Task to carry out:
Look through the records below for the line holding "Enable the SAR indicator". Write it out exactly, with each following line through the line holding "has height=1568, width=330.".

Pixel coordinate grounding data

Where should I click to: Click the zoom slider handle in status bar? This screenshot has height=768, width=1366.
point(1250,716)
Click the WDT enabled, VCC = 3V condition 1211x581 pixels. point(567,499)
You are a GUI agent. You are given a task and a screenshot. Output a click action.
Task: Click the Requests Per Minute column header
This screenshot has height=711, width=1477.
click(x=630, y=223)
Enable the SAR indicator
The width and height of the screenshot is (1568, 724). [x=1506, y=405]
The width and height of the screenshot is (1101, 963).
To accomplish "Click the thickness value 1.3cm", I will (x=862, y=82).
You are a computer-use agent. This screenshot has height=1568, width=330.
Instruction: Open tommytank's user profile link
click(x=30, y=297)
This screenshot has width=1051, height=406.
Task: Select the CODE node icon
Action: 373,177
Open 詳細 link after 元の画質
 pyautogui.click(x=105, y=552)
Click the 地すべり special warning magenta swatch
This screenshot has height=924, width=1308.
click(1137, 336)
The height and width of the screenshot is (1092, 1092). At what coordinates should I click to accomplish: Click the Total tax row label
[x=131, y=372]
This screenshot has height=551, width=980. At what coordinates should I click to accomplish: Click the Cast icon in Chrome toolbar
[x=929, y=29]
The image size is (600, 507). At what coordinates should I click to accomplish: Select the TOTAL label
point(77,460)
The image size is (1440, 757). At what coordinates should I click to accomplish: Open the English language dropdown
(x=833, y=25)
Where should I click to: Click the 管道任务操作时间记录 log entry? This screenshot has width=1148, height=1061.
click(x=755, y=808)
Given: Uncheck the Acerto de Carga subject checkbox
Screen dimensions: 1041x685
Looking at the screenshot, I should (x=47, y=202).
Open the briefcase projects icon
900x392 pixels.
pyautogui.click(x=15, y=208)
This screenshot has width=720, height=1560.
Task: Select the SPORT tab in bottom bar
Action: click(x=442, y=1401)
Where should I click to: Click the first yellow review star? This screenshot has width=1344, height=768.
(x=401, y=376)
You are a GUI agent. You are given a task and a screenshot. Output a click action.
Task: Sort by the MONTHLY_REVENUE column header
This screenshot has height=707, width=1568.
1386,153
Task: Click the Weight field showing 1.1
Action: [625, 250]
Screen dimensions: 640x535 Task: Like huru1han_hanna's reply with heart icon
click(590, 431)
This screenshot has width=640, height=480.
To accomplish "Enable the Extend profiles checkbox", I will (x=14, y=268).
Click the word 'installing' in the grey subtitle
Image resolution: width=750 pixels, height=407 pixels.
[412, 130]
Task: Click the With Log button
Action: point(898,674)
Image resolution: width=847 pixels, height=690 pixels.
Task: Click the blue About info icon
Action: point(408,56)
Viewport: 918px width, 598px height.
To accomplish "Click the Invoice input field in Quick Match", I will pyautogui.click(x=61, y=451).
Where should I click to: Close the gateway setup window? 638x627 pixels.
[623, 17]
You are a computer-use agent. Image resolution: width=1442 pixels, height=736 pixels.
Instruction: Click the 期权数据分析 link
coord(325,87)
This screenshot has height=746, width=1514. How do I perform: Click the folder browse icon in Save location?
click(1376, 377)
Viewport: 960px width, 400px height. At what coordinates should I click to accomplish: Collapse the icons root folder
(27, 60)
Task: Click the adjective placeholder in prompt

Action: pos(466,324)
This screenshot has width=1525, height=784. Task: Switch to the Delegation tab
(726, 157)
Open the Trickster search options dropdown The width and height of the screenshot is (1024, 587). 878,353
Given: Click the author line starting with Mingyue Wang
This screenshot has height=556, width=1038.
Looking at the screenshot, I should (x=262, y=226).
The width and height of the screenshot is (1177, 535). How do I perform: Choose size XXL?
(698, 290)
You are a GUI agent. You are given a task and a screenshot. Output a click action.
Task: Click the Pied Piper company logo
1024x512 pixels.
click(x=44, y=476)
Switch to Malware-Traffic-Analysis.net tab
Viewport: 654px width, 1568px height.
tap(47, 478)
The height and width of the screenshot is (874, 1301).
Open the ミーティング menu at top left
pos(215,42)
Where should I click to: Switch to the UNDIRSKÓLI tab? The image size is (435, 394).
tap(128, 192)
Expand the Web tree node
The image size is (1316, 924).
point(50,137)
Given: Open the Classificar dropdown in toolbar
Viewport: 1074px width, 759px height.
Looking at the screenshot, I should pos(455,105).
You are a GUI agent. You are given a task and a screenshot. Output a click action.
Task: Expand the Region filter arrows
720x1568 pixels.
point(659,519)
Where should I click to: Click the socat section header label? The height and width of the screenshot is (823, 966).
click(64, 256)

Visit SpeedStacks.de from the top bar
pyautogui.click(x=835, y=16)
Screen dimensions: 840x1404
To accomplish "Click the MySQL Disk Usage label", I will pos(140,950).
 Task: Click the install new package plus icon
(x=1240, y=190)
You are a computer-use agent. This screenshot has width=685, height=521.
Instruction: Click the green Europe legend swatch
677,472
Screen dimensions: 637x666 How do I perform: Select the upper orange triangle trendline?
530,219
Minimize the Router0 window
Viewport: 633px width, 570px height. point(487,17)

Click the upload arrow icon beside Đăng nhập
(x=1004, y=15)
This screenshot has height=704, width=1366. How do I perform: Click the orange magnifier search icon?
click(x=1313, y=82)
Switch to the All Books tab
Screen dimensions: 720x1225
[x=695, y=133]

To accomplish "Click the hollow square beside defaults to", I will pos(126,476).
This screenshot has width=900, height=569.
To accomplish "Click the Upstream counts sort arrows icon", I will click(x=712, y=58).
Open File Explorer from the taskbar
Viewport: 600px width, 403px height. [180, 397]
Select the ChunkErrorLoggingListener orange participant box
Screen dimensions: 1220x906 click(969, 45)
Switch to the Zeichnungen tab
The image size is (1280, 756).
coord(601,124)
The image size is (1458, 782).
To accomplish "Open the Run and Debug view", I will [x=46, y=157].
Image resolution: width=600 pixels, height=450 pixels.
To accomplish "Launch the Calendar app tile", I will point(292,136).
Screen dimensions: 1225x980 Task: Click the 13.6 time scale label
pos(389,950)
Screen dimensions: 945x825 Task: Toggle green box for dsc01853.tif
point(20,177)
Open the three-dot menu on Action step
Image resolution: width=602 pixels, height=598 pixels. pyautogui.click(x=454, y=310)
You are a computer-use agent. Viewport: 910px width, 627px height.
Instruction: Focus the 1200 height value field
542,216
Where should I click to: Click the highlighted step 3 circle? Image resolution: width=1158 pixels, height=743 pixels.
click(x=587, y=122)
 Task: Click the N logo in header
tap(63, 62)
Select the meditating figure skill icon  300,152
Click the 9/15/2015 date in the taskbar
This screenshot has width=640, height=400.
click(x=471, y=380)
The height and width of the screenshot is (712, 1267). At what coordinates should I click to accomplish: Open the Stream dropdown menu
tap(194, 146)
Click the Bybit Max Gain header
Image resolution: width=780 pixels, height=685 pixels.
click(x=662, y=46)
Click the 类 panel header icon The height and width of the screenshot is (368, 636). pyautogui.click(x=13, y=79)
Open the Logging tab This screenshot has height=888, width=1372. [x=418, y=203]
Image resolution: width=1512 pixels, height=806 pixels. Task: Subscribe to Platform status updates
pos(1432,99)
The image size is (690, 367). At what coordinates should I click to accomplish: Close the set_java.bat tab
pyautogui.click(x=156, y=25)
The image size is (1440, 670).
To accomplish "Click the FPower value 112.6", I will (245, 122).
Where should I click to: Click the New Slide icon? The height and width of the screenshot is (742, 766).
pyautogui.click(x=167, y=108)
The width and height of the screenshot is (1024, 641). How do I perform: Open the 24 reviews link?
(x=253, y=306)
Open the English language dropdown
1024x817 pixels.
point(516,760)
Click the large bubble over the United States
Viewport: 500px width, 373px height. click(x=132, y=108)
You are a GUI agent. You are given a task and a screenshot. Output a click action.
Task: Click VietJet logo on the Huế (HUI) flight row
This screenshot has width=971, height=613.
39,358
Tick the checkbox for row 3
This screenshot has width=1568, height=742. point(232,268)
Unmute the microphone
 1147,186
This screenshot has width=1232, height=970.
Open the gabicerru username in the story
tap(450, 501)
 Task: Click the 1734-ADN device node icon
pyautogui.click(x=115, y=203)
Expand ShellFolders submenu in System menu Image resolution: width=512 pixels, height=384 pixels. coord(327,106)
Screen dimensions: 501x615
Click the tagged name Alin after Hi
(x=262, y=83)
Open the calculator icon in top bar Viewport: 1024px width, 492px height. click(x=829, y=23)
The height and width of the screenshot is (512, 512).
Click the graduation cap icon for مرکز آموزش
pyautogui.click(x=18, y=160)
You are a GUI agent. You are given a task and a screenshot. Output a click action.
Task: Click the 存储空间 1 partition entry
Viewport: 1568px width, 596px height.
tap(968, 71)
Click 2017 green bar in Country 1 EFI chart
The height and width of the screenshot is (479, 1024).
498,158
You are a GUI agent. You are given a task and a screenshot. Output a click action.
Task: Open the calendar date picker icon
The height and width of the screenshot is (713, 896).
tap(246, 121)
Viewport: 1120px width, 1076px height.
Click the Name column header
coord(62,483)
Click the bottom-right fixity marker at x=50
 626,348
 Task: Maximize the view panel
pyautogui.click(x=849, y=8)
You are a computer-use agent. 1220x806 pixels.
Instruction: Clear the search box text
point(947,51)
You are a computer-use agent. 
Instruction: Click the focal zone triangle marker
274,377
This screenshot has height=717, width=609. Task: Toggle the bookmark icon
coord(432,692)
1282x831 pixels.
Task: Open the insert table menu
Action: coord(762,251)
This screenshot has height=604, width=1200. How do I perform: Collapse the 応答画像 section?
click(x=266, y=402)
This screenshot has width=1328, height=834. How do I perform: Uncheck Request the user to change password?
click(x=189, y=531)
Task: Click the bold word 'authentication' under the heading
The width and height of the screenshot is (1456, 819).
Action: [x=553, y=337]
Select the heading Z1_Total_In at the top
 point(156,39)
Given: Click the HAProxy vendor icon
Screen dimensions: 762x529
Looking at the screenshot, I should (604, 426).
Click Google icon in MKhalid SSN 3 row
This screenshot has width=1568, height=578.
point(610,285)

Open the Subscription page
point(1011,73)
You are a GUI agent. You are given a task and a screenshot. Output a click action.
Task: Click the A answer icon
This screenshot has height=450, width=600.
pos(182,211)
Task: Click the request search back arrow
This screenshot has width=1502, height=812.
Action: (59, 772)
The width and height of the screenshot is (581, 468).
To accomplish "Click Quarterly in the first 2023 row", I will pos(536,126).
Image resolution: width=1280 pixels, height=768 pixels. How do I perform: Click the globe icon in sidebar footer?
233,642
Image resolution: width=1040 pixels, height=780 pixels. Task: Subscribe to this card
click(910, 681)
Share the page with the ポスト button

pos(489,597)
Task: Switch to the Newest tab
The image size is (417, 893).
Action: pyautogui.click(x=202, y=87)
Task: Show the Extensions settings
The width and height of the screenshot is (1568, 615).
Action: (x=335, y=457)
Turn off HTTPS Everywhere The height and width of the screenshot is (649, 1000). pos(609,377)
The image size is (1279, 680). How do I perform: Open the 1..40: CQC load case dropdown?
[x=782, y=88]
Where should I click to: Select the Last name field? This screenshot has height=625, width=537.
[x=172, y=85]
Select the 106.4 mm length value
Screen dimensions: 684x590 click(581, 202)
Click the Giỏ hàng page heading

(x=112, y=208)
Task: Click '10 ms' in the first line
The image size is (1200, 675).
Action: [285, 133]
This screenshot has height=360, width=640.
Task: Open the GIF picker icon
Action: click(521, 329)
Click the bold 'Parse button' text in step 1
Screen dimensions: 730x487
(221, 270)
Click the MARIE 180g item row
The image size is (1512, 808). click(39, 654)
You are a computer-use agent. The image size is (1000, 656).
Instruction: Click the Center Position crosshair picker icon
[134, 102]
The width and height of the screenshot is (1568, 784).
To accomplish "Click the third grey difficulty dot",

Solved exercise:
Enable the SAR indicator
The width and height of the screenshot is (1568, 724). [x=1506, y=405]
The width and height of the screenshot is (1101, 963).
To accomplish "Click the thickness value 1.3cm", I will (x=862, y=82).
You are a computer-use agent. This screenshot has height=1568, width=330.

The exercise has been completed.